• Document segment
Summary
rejecting the metropolitan sewer district's attempt to impose additional duties and authority on the circuit court of St. Louis, stating that superintending authority over circuit courts resides in the Supreme Court and "Article V clearly does not grant municipal corporations (like MSD) any authority to supervise or control circuit judges."
Summary of this case from State v. KinderOpinion
No. 76557.
April 22, 1994.
Ronnie White, Freeman Bosley, Edward J. Hanlon, James M. Byrne, Robert H. Grant, Jeffrey J. Kramer, St. Louis, for relators.
John E. Galvin, St. Louis, for respondents.
In 1954 the voters in St. Louis City and St. Louis County approved a Plan establishing a municipal corporation and political subdivision of the state, relator Metropolitan St. Louis Sewer District. "MSD" is the only entity created under authority of article VI, sections 30(a) and 30(b) of the Missouri Constitution. The MSD Plan provides for a board of six trustees — three appointed by the Mayor of St. Louis "with the approval of a majority of the judges of the circuit court in said City" and three appointed by the Supervisor of St. Louis County "with the approval of a majority of the judges of the circuit court in said county." This case resolves the constitutionality of these phrases.
Section 5.010 of the Plan reads:
Section 5.010. Trustees-Number-Appointment-Term. — The Board shall consist of six members to be known as Trustees, three of whom shall be appointed by the Mayor of the City of St. Louis with the approval of a majority of the judges of the circuit court in said City and three of whom shall be appointed by the County Supervisor of St. Louis County with the approval of a majority of the judges of the circuit court in said County. Each Trustee shall be appointed for a term of four years, except that of the Trustees first appointed by said Mayor and County Supervisor, respectively, one shall be appointed for a term of two years and one for a term of three years. Each Trustee shall serve until his successor shall be appointed and qualified. Any vacancy in the Board shall be filled by said Mayor or County Supervisor, as the case may be, with approval as hereinabove provided, for the unexpired term. Not more than two Trustees appointed from said City or County, as the case may be, shall be affiliated with the same political party.
The phrases at issue are italicized.
On November 16, 1993, relator Mayor of St. Louis submitted to the City circuit judges the name of Michael Williams for approval as a trustee. On November 23, 1993, respondent presiding judge replied that the circuit court "decided it could not consider any appointees to the Board of the MSD in light of the fact that § 5.010 of the MSD Plan is unconstitutional." Relators filed for mandamus in the Missouri Court of Appeals, Eastern District, to compel the judges to consider Williams for approval. After that court denied the petition, relators filed a petition in this Court. Mo. Const. art. V, § 4. We hold that the phrases of the Plan requiring City and County circuit judges to approve trustees violate article V, section 4 of the Missouri Constitution.

• Written exercise A
According to the opinion on the sewer district, in what year did voters in St. Louis City and St. Louis County approve the Plan that created the district?
• Written exercise B
Return the part of the sewer district opinion starting with "Ronnie White, Freeman" and going on through "Louis, for respondents.".

[Records from a data source]
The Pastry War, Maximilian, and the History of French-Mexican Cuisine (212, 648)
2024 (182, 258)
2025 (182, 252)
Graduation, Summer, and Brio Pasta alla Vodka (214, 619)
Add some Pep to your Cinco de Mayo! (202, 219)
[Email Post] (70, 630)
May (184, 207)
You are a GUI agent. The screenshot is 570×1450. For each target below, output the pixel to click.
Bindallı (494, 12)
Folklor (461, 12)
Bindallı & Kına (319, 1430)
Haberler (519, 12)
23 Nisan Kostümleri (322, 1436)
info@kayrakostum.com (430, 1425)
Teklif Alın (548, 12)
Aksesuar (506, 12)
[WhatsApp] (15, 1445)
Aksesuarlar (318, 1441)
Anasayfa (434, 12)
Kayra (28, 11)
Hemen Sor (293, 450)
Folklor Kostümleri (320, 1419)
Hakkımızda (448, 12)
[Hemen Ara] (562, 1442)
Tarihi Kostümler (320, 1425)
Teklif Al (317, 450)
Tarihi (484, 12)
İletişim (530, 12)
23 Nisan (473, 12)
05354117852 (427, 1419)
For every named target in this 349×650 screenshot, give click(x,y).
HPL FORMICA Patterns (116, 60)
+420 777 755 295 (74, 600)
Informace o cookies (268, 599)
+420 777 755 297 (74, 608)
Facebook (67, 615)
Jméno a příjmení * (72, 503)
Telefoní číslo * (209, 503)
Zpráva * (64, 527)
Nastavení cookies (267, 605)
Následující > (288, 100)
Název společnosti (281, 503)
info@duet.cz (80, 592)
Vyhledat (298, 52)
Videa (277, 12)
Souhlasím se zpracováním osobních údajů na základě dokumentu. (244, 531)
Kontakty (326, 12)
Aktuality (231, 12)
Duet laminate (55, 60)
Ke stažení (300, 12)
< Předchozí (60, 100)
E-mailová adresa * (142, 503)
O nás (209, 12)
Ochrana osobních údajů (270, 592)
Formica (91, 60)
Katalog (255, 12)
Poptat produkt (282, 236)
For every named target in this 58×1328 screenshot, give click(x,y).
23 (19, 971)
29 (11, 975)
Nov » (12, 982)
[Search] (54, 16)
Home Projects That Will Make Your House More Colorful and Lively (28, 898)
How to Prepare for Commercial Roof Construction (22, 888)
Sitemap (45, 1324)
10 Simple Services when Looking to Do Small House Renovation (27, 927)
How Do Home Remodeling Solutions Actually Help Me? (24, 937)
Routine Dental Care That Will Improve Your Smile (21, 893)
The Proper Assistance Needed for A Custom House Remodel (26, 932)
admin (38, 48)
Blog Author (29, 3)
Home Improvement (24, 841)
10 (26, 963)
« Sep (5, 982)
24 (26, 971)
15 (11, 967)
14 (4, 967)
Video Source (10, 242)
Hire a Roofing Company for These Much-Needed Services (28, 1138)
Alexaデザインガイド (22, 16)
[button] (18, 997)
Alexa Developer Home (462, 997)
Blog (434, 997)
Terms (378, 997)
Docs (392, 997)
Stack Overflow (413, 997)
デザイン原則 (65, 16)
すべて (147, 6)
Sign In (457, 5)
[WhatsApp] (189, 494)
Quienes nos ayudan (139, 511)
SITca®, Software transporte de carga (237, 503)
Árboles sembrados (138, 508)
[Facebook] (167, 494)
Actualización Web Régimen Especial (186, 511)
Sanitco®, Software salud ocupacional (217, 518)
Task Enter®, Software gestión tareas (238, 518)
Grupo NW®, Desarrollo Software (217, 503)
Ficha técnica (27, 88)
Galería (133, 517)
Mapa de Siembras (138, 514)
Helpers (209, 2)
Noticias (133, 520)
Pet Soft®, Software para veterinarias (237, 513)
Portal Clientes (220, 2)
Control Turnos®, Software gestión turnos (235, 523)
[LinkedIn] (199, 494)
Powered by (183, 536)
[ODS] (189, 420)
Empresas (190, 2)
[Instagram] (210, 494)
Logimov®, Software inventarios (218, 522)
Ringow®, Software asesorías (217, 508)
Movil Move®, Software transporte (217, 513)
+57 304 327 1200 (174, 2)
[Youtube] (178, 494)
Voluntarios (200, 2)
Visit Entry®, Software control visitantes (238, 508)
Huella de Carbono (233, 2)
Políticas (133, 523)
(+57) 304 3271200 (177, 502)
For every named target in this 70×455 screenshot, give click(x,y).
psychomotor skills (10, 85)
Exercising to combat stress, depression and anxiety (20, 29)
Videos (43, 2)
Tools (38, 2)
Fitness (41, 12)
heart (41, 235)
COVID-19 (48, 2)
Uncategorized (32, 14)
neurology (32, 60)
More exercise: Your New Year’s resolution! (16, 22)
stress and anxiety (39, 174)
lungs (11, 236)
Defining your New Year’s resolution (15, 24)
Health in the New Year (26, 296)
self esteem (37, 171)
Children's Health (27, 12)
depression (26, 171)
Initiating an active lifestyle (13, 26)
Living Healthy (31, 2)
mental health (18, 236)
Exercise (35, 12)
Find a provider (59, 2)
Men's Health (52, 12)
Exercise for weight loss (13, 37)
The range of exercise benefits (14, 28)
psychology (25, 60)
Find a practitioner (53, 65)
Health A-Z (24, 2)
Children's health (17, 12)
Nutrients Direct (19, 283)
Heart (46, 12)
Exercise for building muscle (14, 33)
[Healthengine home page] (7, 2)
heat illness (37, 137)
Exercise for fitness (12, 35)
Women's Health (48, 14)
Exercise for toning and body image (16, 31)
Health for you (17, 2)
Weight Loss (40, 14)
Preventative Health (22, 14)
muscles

• Correct response A
1954

• Correct response B
Ronnie White, Freeman Bosley, Edward J. Hanlon, James M. Byrne, Robert H. Grant, Jeffrey J. Kramer, St. Louis, for relators.
John E. Galvin, St. Louis, for respondents.